Levenshtein distance is an easy-to-understand algorithm that measures the similarity of a pair of strings. Imagine that you have received one input string, x, and your job is to find the string most similar to x from a list of candidates. To do this, you need a "distance" function to determine if one candidate is more or less similar to x than some other candidate. This is precisely what Levenshtein distance does. It's certainly not the only such algorithm, but it is very popular because it is easy to implement. The idea behind the algorithm can be explained as a four-step process:

  1. If a is blank (i.e., len(a) == 0), then its distance to b is len(b).
  2. If b is blank (i.e., len(b) == 0), then its distance to a is len(a).
  3. If a and b have a common first character (i.e., a[0] == b[0]), then their distance is equal to the distance between a[1:] and b[1:] (ignore first character). Consequently, the distance is 0, if the two strings are equal (i.e., a == b).
  4. Otherwise, their distance is 1 plus the minimum of the following three options:
    • The distance between a[1:] and b (delete the first character of a).
    • The distance between a and b[1:] (delete the first character of b).
    • The distance between a[1:] and b[1:] (the first character is replaced by the first character of the other string).

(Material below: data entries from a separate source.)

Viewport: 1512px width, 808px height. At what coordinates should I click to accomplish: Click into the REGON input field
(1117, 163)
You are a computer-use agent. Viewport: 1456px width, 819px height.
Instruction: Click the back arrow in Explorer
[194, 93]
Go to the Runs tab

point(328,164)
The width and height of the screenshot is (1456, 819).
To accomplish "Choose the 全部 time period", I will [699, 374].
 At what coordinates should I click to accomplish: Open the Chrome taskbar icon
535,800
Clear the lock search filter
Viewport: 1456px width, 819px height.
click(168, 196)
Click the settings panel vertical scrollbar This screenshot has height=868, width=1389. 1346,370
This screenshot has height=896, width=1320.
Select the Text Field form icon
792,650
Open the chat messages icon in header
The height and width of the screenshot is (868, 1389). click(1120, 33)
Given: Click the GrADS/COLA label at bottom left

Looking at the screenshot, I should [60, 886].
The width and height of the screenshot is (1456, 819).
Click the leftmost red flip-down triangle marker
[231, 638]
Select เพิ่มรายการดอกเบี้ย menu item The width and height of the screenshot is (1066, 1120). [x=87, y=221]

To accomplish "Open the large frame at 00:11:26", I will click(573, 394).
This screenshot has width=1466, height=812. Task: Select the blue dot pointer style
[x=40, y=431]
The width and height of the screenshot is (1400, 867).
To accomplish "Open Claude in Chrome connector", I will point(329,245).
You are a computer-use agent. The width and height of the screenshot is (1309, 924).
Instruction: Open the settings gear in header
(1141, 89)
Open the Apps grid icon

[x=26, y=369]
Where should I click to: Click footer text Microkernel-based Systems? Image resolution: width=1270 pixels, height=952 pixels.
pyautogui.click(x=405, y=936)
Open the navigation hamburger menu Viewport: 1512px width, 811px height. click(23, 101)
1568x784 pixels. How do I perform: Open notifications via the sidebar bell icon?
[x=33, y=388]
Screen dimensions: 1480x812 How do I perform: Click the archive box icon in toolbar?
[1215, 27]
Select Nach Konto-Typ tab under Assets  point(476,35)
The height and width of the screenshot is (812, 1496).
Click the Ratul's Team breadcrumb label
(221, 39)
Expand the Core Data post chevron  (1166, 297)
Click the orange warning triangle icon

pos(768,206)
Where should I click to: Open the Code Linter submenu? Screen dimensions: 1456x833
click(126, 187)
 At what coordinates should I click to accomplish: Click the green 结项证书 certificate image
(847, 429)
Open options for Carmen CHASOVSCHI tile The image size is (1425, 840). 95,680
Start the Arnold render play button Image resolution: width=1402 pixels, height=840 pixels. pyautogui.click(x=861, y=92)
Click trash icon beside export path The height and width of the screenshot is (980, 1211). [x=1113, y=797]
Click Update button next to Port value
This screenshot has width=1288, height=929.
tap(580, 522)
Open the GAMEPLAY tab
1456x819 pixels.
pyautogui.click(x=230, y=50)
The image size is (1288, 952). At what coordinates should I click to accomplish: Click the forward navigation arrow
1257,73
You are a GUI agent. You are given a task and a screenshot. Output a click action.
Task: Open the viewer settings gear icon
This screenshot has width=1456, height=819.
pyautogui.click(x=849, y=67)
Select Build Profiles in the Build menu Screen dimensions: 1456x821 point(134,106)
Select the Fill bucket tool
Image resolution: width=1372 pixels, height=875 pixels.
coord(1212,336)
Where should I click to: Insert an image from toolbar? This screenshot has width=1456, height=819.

This was the hard part — the implementation is the easy part because we can simply translate the four steps above 1:1 into Python code:

def levenshtein_distance(a: str, b: str) -> int:
    # (1) Early exit if `a` is blank ...
    if len(a) == 0: return len(b)

    # (2) Early exit if `b` is blank ...
    if len(b) == 0: return len(a)

    # (3) Ignore the common first character of `a` and `b` ...
    if a[0] == b[0]: return levenshtein_distance(a[1:], b[1:])

    # (4) Otherwise, `1` plus the minimum of the following ...
    return 1 + min(
        levenshtein_distance(a[1:], b),      # Delete first char of `a`
        levenshtein_distance(a, b[1:]),      # Delete first char of `b`
        levenshtein_distance(a[1:], b[1:]),  # Replace first character

In case it is not yet clear, Levenshtein distance is counting the number of characters that have to be deleted/inserted/replaced to transform the string a into the string b.

When you implement an algorithm like this, it's always a good idea to first write a few test-cases to ensure that your implementation is actually correct. For the sake of completeness, here are the test-cases that I have created for myself:

assert levenshtein_distance("", "") == 0              # equal
assert levenshtein_distance("abcxyz", "abcxyz") == 0  # equal

assert levenshtein_distance("", "abcxyz") == 6        # nothing
assert levenshtein_distance("abcxyz", "") == 6        # nothing

assert levenshtein_distance("a", "abcxyz") == 5       # beginning
assert levenshtein_distance("ab", "abcxyz") == 4      # beginning

assert levenshtein_distance("cx", "abcxyz") == 4      # middle
assert levenshtein_distance("bcxy", "abcxyz") == 2    # middle

assert levenshtein_distance("yz", "abcxyz") == 4      # ending
assert levenshtein_distance("z", "abcxyz") == 5       # ending

assert levenshtein_distance("az", "abcxyz") == 4      # fractured
assert levenshtein_distance("acxz", "abcxyz") == 2    # fractured
assert levenshtein_distance("bcy", "abcxyz") == 3     # fractured

assert levenshtein_distance("123", "abcxyz") == 6     # different chars
assert levenshtein_distance("ab123", "abcxyz") == 4   # different chars
assert levenshtein_distance("1a2c3z", "abcxyz") == 4  # different chars

As you can see, I decided against using a testing framework like pytest, which would have been overkill, and instead used simple assert statements. Anyway, thank you for reading, and see you soon!